Data Start Marker

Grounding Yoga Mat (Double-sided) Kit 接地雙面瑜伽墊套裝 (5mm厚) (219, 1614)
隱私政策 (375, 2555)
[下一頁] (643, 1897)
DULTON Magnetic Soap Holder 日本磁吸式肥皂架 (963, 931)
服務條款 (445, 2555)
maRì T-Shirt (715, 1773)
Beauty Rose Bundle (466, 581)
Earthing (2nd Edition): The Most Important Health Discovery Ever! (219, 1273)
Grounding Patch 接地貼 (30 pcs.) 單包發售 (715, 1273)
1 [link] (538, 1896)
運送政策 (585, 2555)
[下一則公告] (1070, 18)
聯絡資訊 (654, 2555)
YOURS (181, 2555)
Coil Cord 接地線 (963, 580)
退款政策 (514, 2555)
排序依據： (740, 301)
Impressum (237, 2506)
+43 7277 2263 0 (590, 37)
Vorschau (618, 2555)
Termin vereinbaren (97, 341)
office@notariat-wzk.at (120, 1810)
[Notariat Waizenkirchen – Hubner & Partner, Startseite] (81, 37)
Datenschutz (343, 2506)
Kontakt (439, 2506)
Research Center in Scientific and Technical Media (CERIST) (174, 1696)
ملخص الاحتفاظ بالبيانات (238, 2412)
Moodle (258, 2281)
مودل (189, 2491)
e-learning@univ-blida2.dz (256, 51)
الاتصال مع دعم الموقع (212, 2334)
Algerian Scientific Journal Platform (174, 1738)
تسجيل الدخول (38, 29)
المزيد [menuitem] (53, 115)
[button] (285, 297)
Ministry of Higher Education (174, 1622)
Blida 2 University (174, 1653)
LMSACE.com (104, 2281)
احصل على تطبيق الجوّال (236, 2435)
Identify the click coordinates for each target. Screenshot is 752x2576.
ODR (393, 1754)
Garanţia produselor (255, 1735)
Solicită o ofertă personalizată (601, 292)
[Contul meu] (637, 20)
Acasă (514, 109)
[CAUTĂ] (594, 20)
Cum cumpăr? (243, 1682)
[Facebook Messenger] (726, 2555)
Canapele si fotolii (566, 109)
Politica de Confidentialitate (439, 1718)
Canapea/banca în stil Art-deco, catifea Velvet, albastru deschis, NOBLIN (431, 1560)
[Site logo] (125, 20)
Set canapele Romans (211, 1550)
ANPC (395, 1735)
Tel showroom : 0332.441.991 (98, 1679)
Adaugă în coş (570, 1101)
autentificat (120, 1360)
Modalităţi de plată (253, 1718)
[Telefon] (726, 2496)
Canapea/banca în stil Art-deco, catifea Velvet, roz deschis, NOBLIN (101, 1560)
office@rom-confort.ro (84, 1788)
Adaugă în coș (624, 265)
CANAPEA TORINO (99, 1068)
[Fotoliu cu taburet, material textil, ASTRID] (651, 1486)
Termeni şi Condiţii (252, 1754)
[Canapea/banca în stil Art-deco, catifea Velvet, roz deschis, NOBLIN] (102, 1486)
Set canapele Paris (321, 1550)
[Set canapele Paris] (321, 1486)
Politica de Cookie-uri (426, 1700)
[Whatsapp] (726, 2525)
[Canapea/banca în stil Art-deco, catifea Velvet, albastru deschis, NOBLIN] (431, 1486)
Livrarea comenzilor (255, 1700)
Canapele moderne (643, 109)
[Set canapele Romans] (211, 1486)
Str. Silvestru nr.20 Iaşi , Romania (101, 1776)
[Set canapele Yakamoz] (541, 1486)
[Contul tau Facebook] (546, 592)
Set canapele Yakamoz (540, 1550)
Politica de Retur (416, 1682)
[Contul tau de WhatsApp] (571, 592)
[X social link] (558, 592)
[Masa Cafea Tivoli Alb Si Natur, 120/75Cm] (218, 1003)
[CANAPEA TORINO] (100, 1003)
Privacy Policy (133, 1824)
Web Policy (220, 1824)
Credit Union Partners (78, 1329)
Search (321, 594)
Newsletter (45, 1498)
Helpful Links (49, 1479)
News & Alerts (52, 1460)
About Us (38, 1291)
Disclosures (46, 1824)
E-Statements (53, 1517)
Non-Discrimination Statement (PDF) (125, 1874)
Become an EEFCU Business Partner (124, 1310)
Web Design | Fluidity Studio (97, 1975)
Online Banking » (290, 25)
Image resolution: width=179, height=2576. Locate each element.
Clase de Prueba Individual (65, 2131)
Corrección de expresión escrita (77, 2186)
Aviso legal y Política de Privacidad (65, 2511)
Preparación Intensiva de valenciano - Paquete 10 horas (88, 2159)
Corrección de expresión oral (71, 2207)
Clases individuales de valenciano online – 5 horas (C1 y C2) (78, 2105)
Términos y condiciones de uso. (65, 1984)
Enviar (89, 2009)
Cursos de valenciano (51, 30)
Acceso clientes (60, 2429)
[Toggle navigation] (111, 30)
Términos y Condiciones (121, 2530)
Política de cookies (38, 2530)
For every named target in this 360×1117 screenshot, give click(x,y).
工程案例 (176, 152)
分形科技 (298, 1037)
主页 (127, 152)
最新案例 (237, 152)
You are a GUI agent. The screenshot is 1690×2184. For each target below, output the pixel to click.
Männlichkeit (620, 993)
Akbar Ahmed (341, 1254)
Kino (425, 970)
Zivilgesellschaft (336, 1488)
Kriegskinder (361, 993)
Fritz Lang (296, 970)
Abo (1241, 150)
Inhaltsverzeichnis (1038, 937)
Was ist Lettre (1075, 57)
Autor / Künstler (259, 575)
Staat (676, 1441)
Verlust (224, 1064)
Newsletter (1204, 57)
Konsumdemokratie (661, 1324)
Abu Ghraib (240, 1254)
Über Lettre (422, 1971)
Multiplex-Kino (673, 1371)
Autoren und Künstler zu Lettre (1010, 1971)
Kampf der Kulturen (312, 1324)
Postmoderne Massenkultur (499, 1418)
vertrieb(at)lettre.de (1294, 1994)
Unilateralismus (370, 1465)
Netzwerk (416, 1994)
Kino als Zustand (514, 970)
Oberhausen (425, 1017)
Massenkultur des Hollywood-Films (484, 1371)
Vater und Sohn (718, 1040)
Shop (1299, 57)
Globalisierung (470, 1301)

Data End Marker

▶ Task item:
For the lines above, output exactly those from the line containing "Politica de Cookie-uri (426, 1700)" through the line containing "Aviso legal y", and skip the others.

▶ Exercise solution:
Politica de Cookie-uri (426, 1700)
[Whatsapp] (726, 2525)
[Canapea/banca în stil Art-deco, catifea Velvet, albastru deschis, NOBLIN] (431, 1486)
Livrarea comenzilor (255, 1700)
Canapele moderne (643, 109)
[Set canapele Romans] (211, 1486)
Str. Silvestru nr.20 Iaşi , Romania (101, 1776)
[Set canapele Yakamoz] (541, 1486)
[Contul tau Facebook] (546, 592)
Set canapele Yakamoz (540, 1550)
Politica de Retur (416, 1682)
[Contul tau de WhatsApp] (571, 592)
[X social link] (558, 592)
[Masa Cafea Tivoli Alb Si Natur, 120/75Cm] (218, 1003)
[CANAPEA TORINO] (100, 1003)
Privacy Policy (133, 1824)
Web Policy (220, 1824)
Credit Union Partners (78, 1329)
Search (321, 594)
Newsletter (45, 1498)
Helpful Links (49, 1479)
News & Alerts (52, 1460)
About Us (38, 1291)
Disclosures (46, 1824)
E-Statements (53, 1517)
Non-Discrimination Statement (PDF) (125, 1874)
Become an EEFCU Business Partner (124, 1310)
Web Design | Fluidity Studio (97, 1975)
Online Banking » (290, 25)
Image resolution: width=179, height=2576. Locate each element.
Clase de Prueba Individual (65, 2131)
Corrección de expresión escrita (77, 2186)
Aviso legal y Política de Privacidad (65, 2511)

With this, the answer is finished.